Indeed, the GOP still has many high-profile verbal bomb throwers that will hurt its image — particularly ascending Texas Sen. Ted Cruz, who some say talks like the late Sen. Joe McCarthy, looks like McCarthy, and even resembles the evil puppet in the movie Magic.

Meanwhile, all but the most skillful public relations people would declare the Republican Party’s more inclusive “rebranding” effort a hair away from being embalmed. Democrats are gleefully hammering Republicans for the party’s “recruiting nightmare” for Senate races, and point to the party’s failing effort to woo increasingly influential Hispanic voters. Reuters reports a strong chance that the Republican House will kill immigration reform.

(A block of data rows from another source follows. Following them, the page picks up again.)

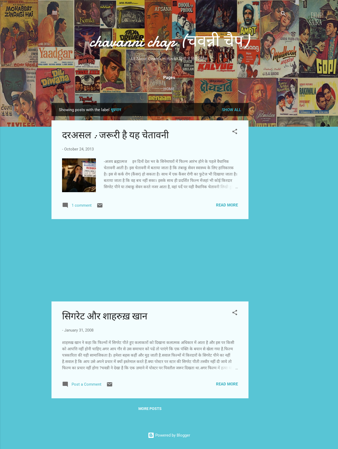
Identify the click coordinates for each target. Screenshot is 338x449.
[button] (235, 132)
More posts (150, 409)
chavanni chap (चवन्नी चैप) (169, 41)
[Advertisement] (270, 182)
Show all (231, 109)
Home (169, 89)
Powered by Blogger (169, 435)
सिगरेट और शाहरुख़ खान (104, 316)
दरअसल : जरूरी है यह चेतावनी (115, 135)
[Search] (283, 14)
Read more (227, 205)
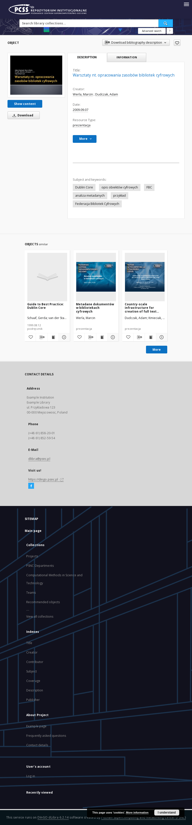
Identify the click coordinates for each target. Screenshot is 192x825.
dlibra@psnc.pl (39, 459)
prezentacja (81, 125)
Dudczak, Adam (106, 94)
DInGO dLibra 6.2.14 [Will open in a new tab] (53, 817)
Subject (31, 671)
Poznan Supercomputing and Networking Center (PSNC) (143, 817)
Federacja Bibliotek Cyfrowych (97, 204)
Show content (25, 104)
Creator (32, 652)
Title (29, 643)
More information (137, 812)
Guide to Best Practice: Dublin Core (45, 306)
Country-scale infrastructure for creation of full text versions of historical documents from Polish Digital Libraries (143, 307)
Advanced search (152, 31)
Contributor (34, 662)
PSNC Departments (40, 566)
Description (34, 690)
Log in (30, 776)
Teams (31, 592)
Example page (36, 726)
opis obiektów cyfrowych (120, 187)
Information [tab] (126, 57)
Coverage (33, 681)
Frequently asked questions (46, 736)
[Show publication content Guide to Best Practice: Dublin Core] (53, 337)
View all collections (39, 616)
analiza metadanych (90, 195)
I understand (167, 812)
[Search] (165, 23)
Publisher (33, 700)
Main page (33, 531)
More (156, 349)
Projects (32, 556)
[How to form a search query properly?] (169, 31)
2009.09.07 (80, 110)
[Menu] (186, 4)
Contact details (37, 745)
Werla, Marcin (83, 94)
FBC (149, 187)
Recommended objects (43, 602)
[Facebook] (31, 486)
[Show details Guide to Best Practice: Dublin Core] (63, 337)
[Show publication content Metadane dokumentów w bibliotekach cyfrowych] (101, 337)
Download (22, 115)
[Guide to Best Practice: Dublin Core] (47, 277)
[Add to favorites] (177, 42)
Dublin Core (84, 187)
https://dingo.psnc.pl (46, 479)
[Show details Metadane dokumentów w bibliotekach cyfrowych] (112, 337)
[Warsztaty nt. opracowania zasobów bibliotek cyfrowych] (36, 75)
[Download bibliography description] (41, 337)
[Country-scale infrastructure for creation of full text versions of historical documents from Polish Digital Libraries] (144, 277)
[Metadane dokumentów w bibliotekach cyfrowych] (96, 277)
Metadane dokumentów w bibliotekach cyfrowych (95, 307)
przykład (119, 195)
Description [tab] (86, 57)
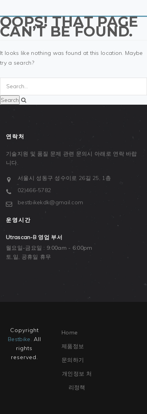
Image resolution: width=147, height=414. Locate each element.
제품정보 (73, 346)
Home (70, 332)
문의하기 (73, 359)
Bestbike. (20, 339)
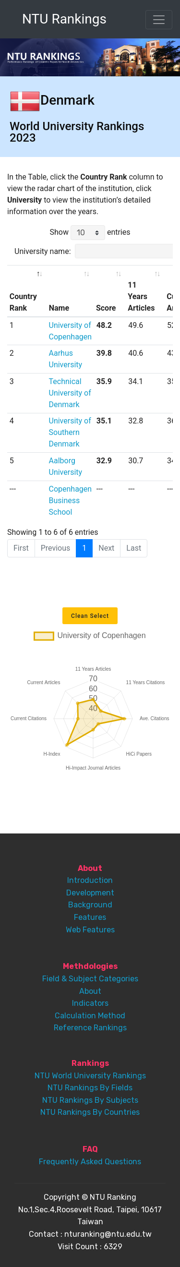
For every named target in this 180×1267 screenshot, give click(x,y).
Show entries (89, 232)
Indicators (90, 1003)
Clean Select (90, 616)
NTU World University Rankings (90, 1075)
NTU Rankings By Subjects (90, 1100)
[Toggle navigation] (158, 19)
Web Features (90, 929)
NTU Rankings (64, 19)
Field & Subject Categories (90, 978)
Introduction (90, 880)
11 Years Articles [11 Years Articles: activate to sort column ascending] (141, 296)
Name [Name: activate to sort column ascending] (59, 308)
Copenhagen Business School (70, 500)
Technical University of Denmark (70, 393)
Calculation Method (90, 1015)
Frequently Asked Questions (90, 1161)
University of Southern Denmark (70, 432)
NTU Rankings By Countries (90, 1112)
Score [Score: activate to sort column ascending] (106, 308)
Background (90, 904)
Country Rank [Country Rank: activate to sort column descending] (23, 302)
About (90, 991)
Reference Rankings (90, 1027)
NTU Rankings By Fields (90, 1087)
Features (90, 917)
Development (90, 892)
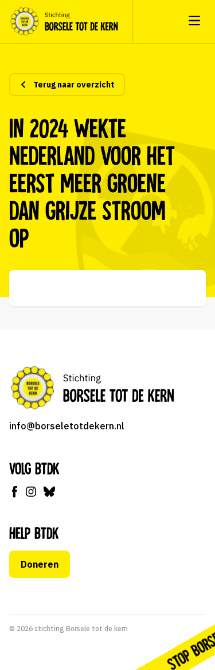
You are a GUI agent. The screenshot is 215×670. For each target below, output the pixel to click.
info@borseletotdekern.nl (66, 426)
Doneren (39, 564)
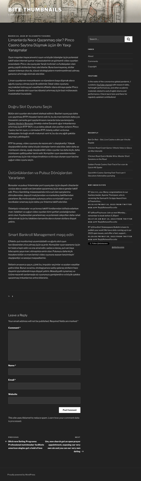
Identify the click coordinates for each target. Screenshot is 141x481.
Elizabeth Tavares (40, 36)
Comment (14, 328)
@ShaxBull (96, 227)
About (90, 56)
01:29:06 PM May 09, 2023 (102, 236)
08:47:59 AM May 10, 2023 (102, 219)
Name (12, 365)
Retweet (106, 207)
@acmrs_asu (96, 192)
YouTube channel (104, 85)
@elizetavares (118, 247)
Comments (93, 61)
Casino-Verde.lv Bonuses (20, 123)
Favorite (113, 207)
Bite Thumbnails (35, 10)
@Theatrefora (94, 201)
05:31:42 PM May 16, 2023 (101, 204)
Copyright (92, 66)
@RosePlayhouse (98, 212)
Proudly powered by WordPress (21, 474)
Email (12, 380)
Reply (100, 207)
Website (12, 394)
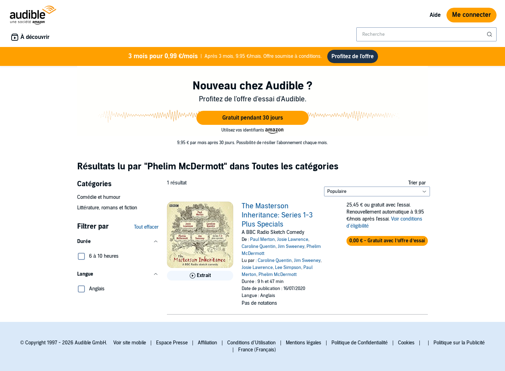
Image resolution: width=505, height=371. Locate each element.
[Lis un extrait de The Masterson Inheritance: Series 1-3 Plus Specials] (200, 276)
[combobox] (426, 34)
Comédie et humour (98, 197)
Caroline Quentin (259, 246)
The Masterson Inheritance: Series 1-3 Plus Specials (277, 215)
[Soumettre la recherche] (490, 34)
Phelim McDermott (277, 274)
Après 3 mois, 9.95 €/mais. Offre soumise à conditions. (224, 56)
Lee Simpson (288, 267)
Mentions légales (303, 343)
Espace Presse (172, 343)
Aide (435, 15)
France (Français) (257, 350)
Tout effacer (146, 227)
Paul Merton (262, 239)
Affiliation (207, 343)
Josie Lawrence (292, 239)
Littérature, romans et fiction (107, 208)
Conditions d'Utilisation (251, 343)
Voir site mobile (129, 343)
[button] (252, 118)
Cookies (406, 343)
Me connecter (471, 15)
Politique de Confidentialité (359, 343)
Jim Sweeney (291, 246)
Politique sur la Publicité (459, 343)
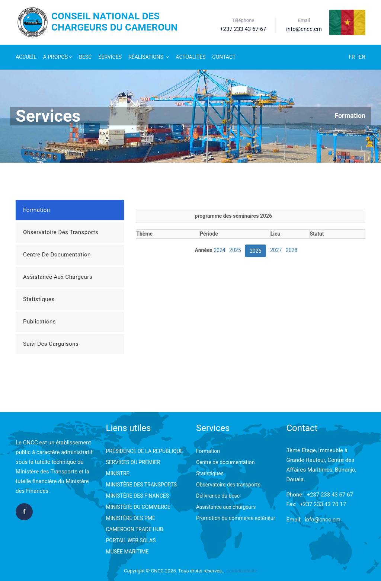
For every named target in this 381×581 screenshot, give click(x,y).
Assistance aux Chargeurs (57, 277)
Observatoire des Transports (60, 232)
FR (352, 57)
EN (362, 57)
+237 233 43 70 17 (323, 504)
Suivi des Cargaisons (51, 344)
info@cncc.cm (322, 519)
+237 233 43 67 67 (330, 494)
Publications (39, 321)
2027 (276, 250)
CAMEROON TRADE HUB (134, 529)
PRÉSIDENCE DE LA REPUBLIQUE (144, 451)
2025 (235, 250)
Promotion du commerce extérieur (235, 518)
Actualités (190, 57)
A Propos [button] (57, 57)
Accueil (26, 57)
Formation (349, 115)
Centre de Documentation (57, 254)
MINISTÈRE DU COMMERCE (138, 507)
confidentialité (242, 571)
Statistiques (39, 299)
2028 (291, 250)
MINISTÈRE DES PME (130, 518)
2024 (219, 250)
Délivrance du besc (218, 496)
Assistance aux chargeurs (226, 507)
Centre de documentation (225, 462)
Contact (224, 57)
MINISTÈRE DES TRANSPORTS (141, 485)
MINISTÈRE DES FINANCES (137, 496)
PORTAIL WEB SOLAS (131, 540)
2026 (255, 251)
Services (110, 57)
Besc (85, 57)
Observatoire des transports (228, 485)
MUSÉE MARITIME (127, 552)
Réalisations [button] (148, 57)
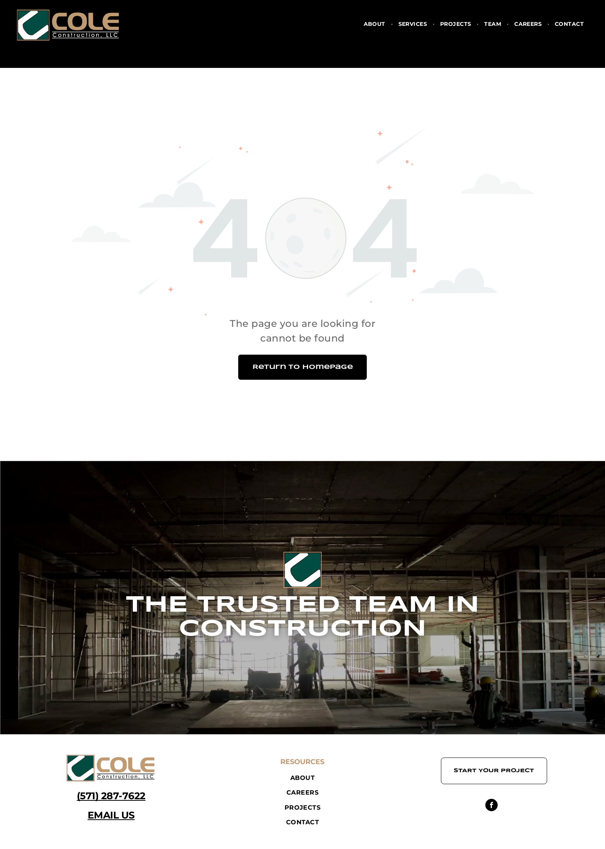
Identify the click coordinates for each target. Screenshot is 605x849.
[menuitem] (375, 24)
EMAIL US (111, 815)
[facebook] (491, 806)
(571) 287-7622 (111, 796)
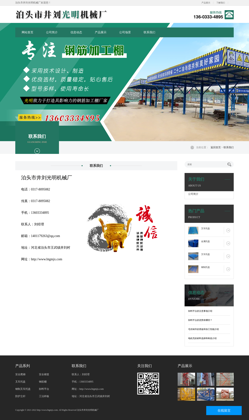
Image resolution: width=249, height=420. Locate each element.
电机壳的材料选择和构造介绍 (202, 338)
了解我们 (220, 2)
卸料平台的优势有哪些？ (200, 320)
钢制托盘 (205, 267)
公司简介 (52, 32)
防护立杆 (20, 396)
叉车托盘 (205, 228)
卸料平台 (44, 389)
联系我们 (149, 32)
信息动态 (76, 32)
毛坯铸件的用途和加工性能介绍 (203, 329)
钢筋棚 (43, 381)
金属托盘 (205, 241)
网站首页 (27, 32)
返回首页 (216, 147)
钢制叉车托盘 (23, 389)
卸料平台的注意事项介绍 (200, 311)
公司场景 (125, 32)
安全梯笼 (44, 374)
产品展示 (205, 2)
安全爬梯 (20, 374)
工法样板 (44, 396)
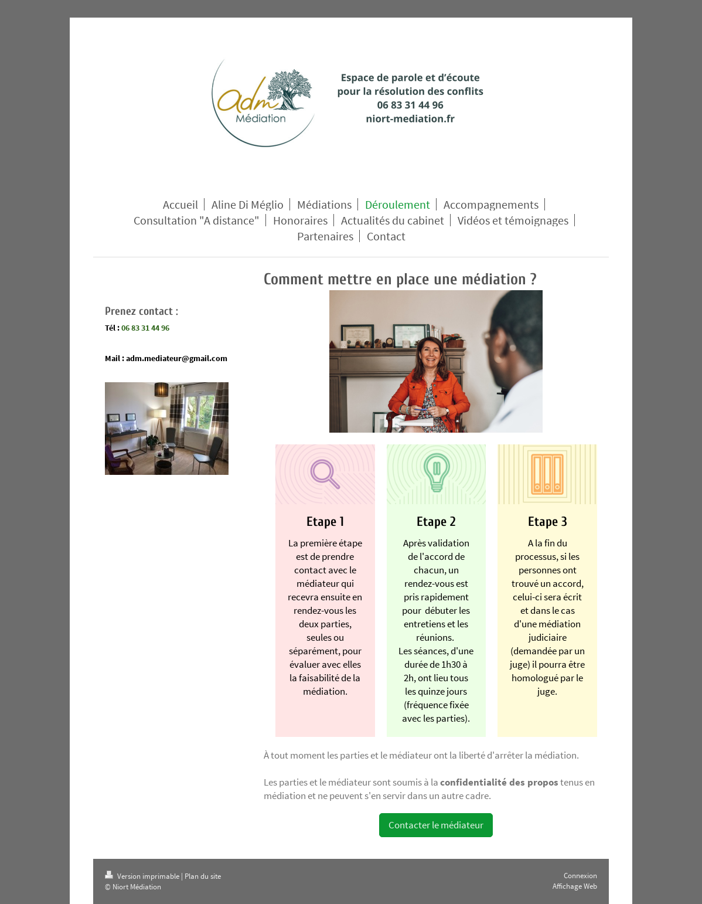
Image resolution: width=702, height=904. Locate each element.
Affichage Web (575, 886)
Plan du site (203, 876)
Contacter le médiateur (436, 824)
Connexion (580, 876)
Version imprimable (143, 876)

Bachmann built her career on saying no and appealing to hyper-ideologists — thus highlighting the weakness of the House’s Republican leadership. She helped solidify a far-right political style and was instrumental in rallying conservative opposition to ObamaCare. Her retirement means one more member of the Republican Party’s right-wing fringe will pass not-too-quietly into the political night. But many independent and centrist voters will unlikely be impressed if one character has dropped out of political Looney Tunes while the high-visibility series still continues its big-cast-of-characters run.